İşletmeler data işleme ve yönetmeyi nasıl efektif ve güvenli hale getirebilir?
Bu sorunun yanıtı oldukça basit: “Daha yeni nesil teknolojilere yatırım yapmak”. Ağları tamamen elden geçirme süreci durgunluk yaşayan işletmeler için zaman ve kaynak zorunu yaratabiliyor. Sınır Bilişim, bunu halletmek için uygun çözümler sunuyor; kullanıcıların ağ çekirdeğine gönderdikleri veriler konusunda daha seçici olması verilerin uçta işlenmesiyle bulut üzerindeki yükü azaltıyor. Bu noktada dikkat edilecek bir diğer önemli husus ise güvenlik. Ofis içinde ve dışında kurumsal ağa erişen cihazlar işletmeleri siber tehlikelere açık hale getirir.
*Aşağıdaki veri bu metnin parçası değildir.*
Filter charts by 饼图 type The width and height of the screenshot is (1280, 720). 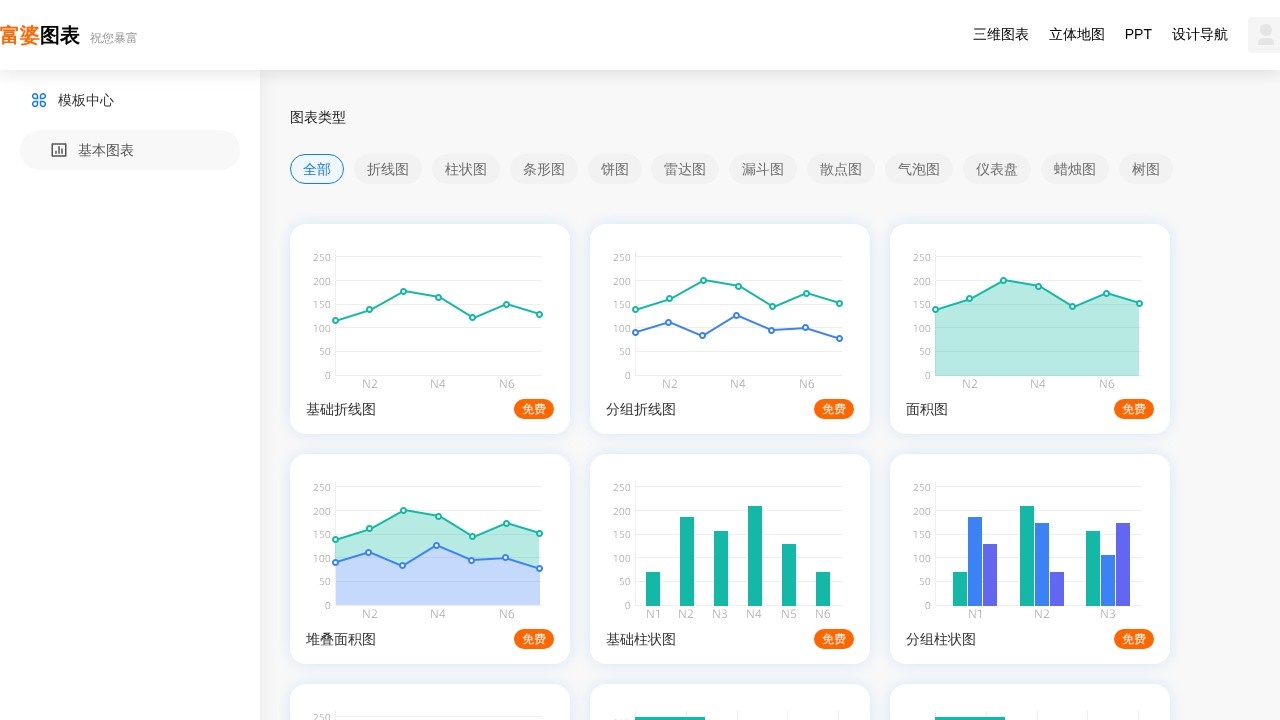[x=615, y=170]
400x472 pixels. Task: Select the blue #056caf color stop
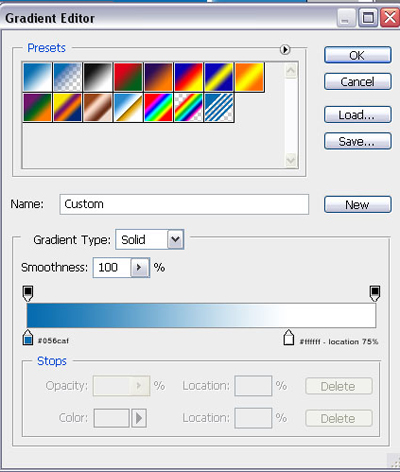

Son araştırmalara göre, web kullanıcıları tarafından bildirilen fidye yazılımı saldırılarının sayısı 2020 yılında bir önceki yıla göre yüzde 485 arttı.
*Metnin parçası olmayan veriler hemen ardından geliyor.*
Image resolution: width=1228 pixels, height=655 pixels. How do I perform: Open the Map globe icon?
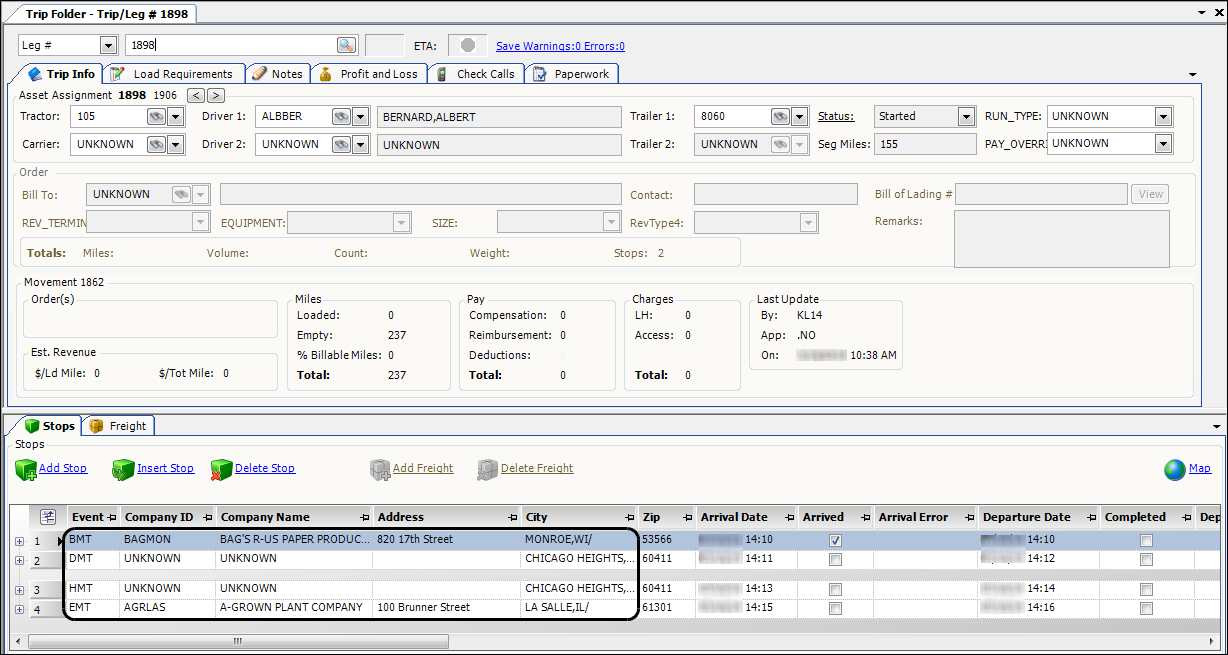(1174, 469)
Pandeminin devam eden etkisiyle yüzleşmeye devam ederken bile, COVID-19 sonrası iş hareketliliğinin nasıl görüneceğine dair konuşmalar çoktan başladı. İş dünyası sonsuza dek değişti ve bununla birlikte yeni çalışma yolları ve işletmelerin uyum sağlamaları için yeni çalışan beklentileri durmadan değişiyor. Mobiliteyi “sonraki normal” olarak doğru bir şekilde uygulayabilmek, yeni nesil teknolojiyi içermesi açısından zaman ve yatırım gerektiriyor.
Biz de Dynabook olarak geliştirdiğimiz tüm çalışmalarımız ve teknolojilerimizle bu dönüşümlerin merkezinde olmayı hedefliyoruz. Çalışkan ekiplerimiz, nihai güvenliği sağlamak, pazar ve tüketici ihtiyaçlarını göz önünde bulundurarak onların en güncel teknolojiye sahip olduklarından emin olmak için yenilikçi ve vizyoner ürünler yaratmak konusunda ellerinden gelenin en iyisini yapıyor.